Public Schools: Strict Traditional Education vs Citizen Development

I don’t know what age of kids you are talking about but Shakespeare did not live in a world with computers, lasers and hydrogen bombs. A vampire bunny that sucks juice out of vegetables? ROFLMAO

I would have thought that was silly when I was 9. I was reading this:

Star Surgeon, by Alan Nourse
http://www.gutenberg.org/files/18492/18492-h/18492-h.htm

After that I was learning more about science as a result of SF books then from my grade school teachers. Of course we didn’t have carry around computers then. Science fiction has gotten more literary since then. Plenty of SF readers complain about hard SF.

The Two Faces of Tomorrow by James P. Hogan is far better then **Neuromancer **by William Gibson but it is the latter that you will hear about the most.

I had to come up with the money to buy what I couldn’t find in the library and I was upset when the price of books went from 50 to 60 cents. :smack: Now they are $8.

But this one is free.

The Year When Stardust Fell, by Raymond F. Jones
http://www.gutenberg.org/files/33660/33660-h/33660-h.htm

So one of these:

and Project Gutenberg can bring those 1960s prices back. LOL

One gigabyte can store more than 1000 books. That review does not suggest using the device as an e-book reader and audio book player, but those functions alone could make it more than worth the money.

psik

I’m afraid, psik, that unless your point is that Shakespeare is outdated, silly books shouldn’t be silly, and you’re really smart because you read hard science fiction, then your point escapes me.

Well, the issue is the kids who don’t learn it quickly - those kids clearly need some extra help, so why not give it to them after school?

NONE of them learn it quickly. It doesn’t magically stick. You have to keep reinforcing these skills everyday for all of them.

The best kid in the world will start backsliding on things like tooth brushing and room cleaning if the parent stops mentioning it. Playing nice and following classroom conventions work the exact same way.

Manda Jo, you make it sound as though all kids need an equal level of instruction in classroom skills by the teacher–and I just don’t think that’s so. Donna might come from a home in which mom and dad have emphasized school social skills from infancy, so Donna knows to raise her hand and wait politely and share and say please and thank you and excuse me. Steve might come from a home with six older siblings and parents in and out of jail, and he’s learned that if you want attention, you need to come on loud, fast, and angry. If I have a classroom full of Donnas, I’ll spend most of my time teaching the subject. If I have a classroom full of Steves, I’ll spend much more of my time teaching those school social skills.

Sure, none of them learn it quickly–but some of them learn it at home.

If our teachers think Lord of the Flies was non-fiction then I’m starting to understand why American education is as bad as it is.

No, it’s just that acceptable behavior at home with maybe four or five people is different than acceptable behavior in a classroom with twenty to twenty-five people. Even the best parents don’t always teach classroom behavior.

For example, waiting in line.

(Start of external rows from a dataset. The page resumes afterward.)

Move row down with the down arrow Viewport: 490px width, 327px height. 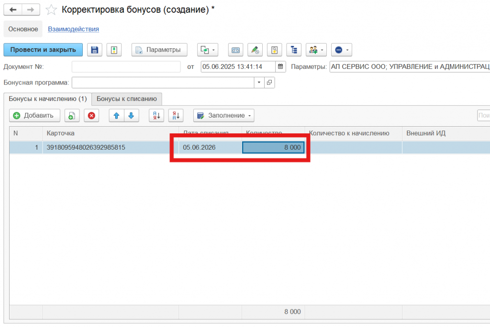click(x=131, y=115)
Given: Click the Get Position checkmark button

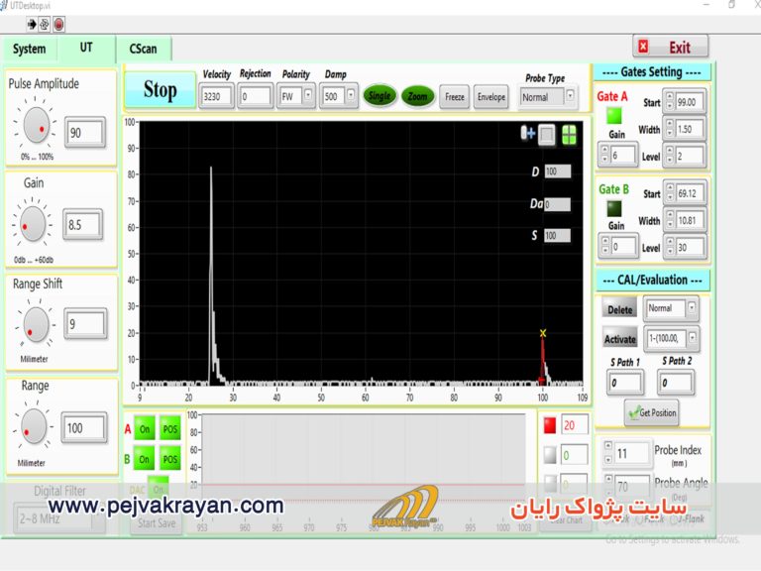Looking at the screenshot, I should tap(652, 412).

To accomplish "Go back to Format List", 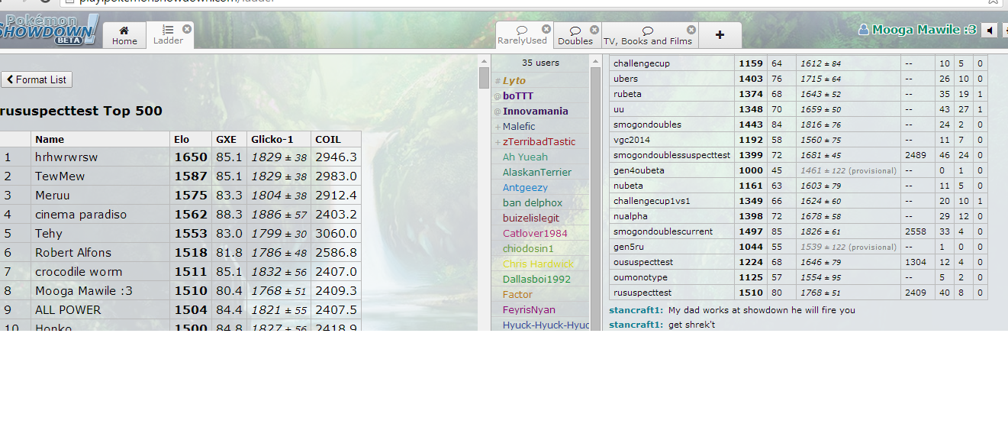I will [37, 79].
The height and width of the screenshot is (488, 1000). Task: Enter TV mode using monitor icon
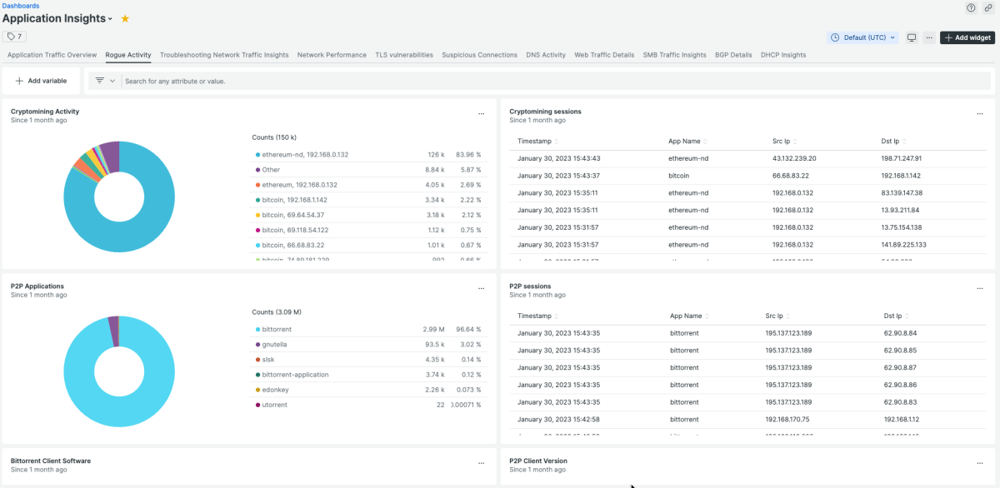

Few parents teach their children how to wait in line simply because there’s never an occasion at home to do it.

I agree, but Sateryn76 seems to think that most kids could learn all those things in the first hour of the first day, and in my experience it just isn’t like that. It’s the subtle, steady reinforcement that keeps a class in order, and while you don’t have to spend a lot of time on it any day, you have to spend some time on it every day. Socialization isn’t simply “teaching a lesson”–it’s establishing a culture. I mean, I teach junior and senior AP classes and I still have to give kids looks to get them to quiet down, I still have to occasionally pull an otherwise good kid aside and tell him he’s being a jerk, I still have to tell them not to call people “gay”, I still have to point out candy wrappers they drop on the floor–non-educators seem to think that it’s a matter of One Big Talk, and IME those are pretty useless. It’s a thousand little nudges, and it’s not just a handful of “bad kids”–it’s basically good kids who forget themselves.

I was being hyperbolic for humorous effect. My point is just that consistent reinforcement is required to establish norms anywhere.

Okay, I see what you’re saying, and I agree.

Not at all - I’m aware that teachers have to fight the good fight everyday, just as good parents do.

I was attempting to compare it to something like good grammar or basic critical thinking skills, which are something that gets practiced every day in all contexts - some kids need extra help with those, and often get after school help. Same idea with manners and acceptable social behavior - some kids need extra help, and if they can get it outside the classroom, then that saves in class time for more appropriate (IMO) educational work.